TASK ITEM: Your reply should be the following data, copied exactly.

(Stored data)
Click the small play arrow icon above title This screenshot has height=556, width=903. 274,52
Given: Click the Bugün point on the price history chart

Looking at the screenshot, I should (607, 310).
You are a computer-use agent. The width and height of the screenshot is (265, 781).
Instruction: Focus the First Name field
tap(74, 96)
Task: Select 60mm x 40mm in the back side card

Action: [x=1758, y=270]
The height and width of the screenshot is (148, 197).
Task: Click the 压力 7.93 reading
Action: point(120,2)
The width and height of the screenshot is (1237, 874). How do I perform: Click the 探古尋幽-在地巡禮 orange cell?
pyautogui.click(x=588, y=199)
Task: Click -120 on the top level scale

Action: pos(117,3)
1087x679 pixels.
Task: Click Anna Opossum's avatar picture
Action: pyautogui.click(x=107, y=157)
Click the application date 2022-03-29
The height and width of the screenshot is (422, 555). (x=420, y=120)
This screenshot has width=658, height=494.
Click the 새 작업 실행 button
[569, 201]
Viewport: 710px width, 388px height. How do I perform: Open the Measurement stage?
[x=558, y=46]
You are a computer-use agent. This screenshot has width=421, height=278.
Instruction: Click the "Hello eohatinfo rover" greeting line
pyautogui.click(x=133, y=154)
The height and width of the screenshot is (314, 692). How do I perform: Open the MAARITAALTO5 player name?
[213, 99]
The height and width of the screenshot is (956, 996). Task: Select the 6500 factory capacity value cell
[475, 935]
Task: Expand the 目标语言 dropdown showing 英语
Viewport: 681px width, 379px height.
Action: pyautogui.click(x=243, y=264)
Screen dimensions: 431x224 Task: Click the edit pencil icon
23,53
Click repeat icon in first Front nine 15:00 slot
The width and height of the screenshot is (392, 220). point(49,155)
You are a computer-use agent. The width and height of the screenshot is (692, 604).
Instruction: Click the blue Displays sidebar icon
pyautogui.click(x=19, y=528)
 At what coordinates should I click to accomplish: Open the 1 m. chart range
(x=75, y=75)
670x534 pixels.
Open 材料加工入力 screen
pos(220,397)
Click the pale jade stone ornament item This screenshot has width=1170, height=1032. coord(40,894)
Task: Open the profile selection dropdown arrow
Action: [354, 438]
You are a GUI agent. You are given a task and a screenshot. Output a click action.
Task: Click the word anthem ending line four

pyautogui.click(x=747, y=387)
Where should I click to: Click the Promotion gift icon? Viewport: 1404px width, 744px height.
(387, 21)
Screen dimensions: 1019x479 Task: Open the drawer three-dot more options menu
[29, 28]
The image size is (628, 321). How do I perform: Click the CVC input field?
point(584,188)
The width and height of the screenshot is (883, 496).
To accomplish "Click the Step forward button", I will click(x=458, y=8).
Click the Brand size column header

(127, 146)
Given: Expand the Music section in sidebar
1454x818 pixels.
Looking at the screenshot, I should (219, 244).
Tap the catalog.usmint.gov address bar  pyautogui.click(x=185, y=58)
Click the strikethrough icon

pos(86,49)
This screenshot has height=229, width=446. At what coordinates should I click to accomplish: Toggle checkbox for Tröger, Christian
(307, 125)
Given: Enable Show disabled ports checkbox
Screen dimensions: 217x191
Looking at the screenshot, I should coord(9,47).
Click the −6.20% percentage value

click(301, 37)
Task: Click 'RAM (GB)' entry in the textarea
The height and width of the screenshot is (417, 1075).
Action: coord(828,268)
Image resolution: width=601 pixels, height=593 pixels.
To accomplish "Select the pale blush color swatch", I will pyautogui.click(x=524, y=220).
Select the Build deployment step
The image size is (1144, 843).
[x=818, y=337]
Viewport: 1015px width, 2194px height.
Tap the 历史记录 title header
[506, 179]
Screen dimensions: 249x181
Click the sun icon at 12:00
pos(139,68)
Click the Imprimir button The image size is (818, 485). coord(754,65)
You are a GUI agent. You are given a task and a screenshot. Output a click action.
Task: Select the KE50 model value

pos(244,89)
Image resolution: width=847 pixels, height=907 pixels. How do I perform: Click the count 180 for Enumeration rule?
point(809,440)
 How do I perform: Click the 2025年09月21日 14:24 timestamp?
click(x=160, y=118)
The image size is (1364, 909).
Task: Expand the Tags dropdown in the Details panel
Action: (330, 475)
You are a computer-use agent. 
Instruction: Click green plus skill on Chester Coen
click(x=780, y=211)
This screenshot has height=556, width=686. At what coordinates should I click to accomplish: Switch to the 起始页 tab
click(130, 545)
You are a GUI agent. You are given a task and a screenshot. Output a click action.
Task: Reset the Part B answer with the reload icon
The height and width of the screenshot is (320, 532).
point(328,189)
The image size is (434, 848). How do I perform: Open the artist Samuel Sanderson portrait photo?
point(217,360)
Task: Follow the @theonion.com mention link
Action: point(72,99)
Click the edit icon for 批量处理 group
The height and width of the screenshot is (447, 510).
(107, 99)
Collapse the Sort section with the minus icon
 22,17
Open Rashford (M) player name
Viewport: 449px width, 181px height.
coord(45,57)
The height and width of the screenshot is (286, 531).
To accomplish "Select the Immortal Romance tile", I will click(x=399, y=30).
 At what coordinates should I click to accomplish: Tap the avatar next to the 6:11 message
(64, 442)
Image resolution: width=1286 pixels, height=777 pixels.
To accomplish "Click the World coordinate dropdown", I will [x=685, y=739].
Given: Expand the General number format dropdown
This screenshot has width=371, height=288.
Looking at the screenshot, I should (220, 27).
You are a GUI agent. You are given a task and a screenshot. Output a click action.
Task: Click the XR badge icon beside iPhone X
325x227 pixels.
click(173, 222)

SOLUTION FOR THIS PROBLEM:
Click the small play arrow icon above title This screenshot has height=556, width=903. 274,52
Given: Click the Bugün point on the price history chart

Looking at the screenshot, I should (607, 310).
You are a computer-use agent. The width and height of the screenshot is (265, 781).
Instruction: Focus the First Name field
tap(74, 96)
Task: Select 60mm x 40mm in the back side card

Action: [x=1758, y=270]
The height and width of the screenshot is (148, 197).
Task: Click the 压力 7.93 reading
Action: point(120,2)
The width and height of the screenshot is (1237, 874). How do I perform: Click the 探古尋幽-在地巡禮 orange cell?
pyautogui.click(x=588, y=199)
Task: Click -120 on the top level scale

Action: pos(117,3)
1087x679 pixels.
Task: Click Anna Opossum's avatar picture
Action: pyautogui.click(x=107, y=157)
Click the application date 2022-03-29
The height and width of the screenshot is (422, 555). (x=420, y=120)
This screenshot has width=658, height=494.
Click the 새 작업 실행 button
[569, 201]
Viewport: 710px width, 388px height. How do I perform: Open the Measurement stage?
[x=558, y=46]
You are a computer-use agent. This screenshot has width=421, height=278.
Instruction: Click the "Hello eohatinfo rover" greeting line
pyautogui.click(x=133, y=154)
The height and width of the screenshot is (314, 692). How do I perform: Open the MAARITAALTO5 player name?
[213, 99]
The height and width of the screenshot is (956, 996). Task: Select the 6500 factory capacity value cell
[475, 935]
Task: Expand the 目标语言 dropdown showing 英语
Viewport: 681px width, 379px height.
Action: pyautogui.click(x=243, y=264)
Screen dimensions: 431x224 Task: Click the edit pencil icon
23,53
Click repeat icon in first Front nine 15:00 slot
The width and height of the screenshot is (392, 220). point(49,155)
You are a computer-use agent. The width and height of the screenshot is (692, 604).
Instruction: Click the blue Displays sidebar icon
pyautogui.click(x=19, y=528)
 At what coordinates should I click to accomplish: Open the 1 m. chart range
(x=75, y=75)
670x534 pixels.
Open 材料加工入力 screen
pos(220,397)
Click the pale jade stone ornament item This screenshot has width=1170, height=1032. coord(40,894)
Task: Open the profile selection dropdown arrow
Action: [354, 438]
You are a GUI agent. You are given a task and a screenshot. Output a click action.
Task: Click the word anthem ending line four

pyautogui.click(x=747, y=387)
Where should I click to: Click the Promotion gift icon? Viewport: 1404px width, 744px height.
(387, 21)
Screen dimensions: 1019x479 Task: Open the drawer three-dot more options menu
[29, 28]
The image size is (628, 321). How do I perform: Click the CVC input field?
point(584,188)
The width and height of the screenshot is (883, 496).
To accomplish "Click the Step forward button", I will click(x=458, y=8).
Click the Brand size column header

(127, 146)
Given: Expand the Music section in sidebar
1454x818 pixels.
Looking at the screenshot, I should (219, 244).
Tap the catalog.usmint.gov address bar  pyautogui.click(x=185, y=58)
Click the strikethrough icon

pos(86,49)
This screenshot has height=229, width=446. At what coordinates should I click to accomplish: Toggle checkbox for Tröger, Christian
(307, 125)
Given: Enable Show disabled ports checkbox
Screen dimensions: 217x191
Looking at the screenshot, I should coord(9,47).
Click the −6.20% percentage value

click(301, 37)
Task: Click 'RAM (GB)' entry in the textarea
The height and width of the screenshot is (417, 1075).
Action: coord(828,268)
Image resolution: width=601 pixels, height=593 pixels.
To accomplish "Select the pale blush color swatch", I will pyautogui.click(x=524, y=220).
Select the Build deployment step
The image size is (1144, 843).
[x=818, y=337]
Viewport: 1015px width, 2194px height.
Tap the 历史记录 title header
[506, 179]
Screen dimensions: 249x181
Click the sun icon at 12:00
pos(139,68)
Click the Imprimir button The image size is (818, 485). coord(754,65)
You are a GUI agent. You are given a task and a screenshot. Output a click action.
Task: Select the KE50 model value

pos(244,89)
Image resolution: width=847 pixels, height=907 pixels. How do I perform: Click the count 180 for Enumeration rule?
point(809,440)
 How do I perform: Click the 2025年09月21日 14:24 timestamp?
click(x=160, y=118)
The image size is (1364, 909).
Task: Expand the Tags dropdown in the Details panel
Action: (330, 475)
You are a computer-use agent. 
Instruction: Click green plus skill on Chester Coen
click(x=780, y=211)
This screenshot has height=556, width=686. At what coordinates should I click to accomplish: Switch to the 起始页 tab
click(130, 545)
You are a GUI agent. You are given a task and a screenshot. Output a click action.
Task: Reset the Part B answer with the reload icon
The height and width of the screenshot is (320, 532).
point(328,189)
The image size is (434, 848). How do I perform: Open the artist Samuel Sanderson portrait photo?
point(217,360)
Task: Follow the @theonion.com mention link
Action: point(72,99)
Click the edit icon for 批量处理 group
The height and width of the screenshot is (447, 510).
(107, 99)
Collapse the Sort section with the minus icon
 22,17
Open Rashford (M) player name
Viewport: 449px width, 181px height.
coord(45,57)
The height and width of the screenshot is (286, 531).
To accomplish "Select the Immortal Romance tile", I will click(x=399, y=30).
 At what coordinates should I click to accomplish: Tap the avatar next to the 6:11 message
(64, 442)
Image resolution: width=1286 pixels, height=777 pixels.
To accomplish "Click the World coordinate dropdown", I will [x=685, y=739].
Given: Expand the General number format dropdown
This screenshot has width=371, height=288.
Looking at the screenshot, I should (220, 27).
You are a GUI agent. You are given a task and a screenshot. Output a click action.
Task: Click the XR badge icon beside iPhone X
325x227 pixels.
click(173, 222)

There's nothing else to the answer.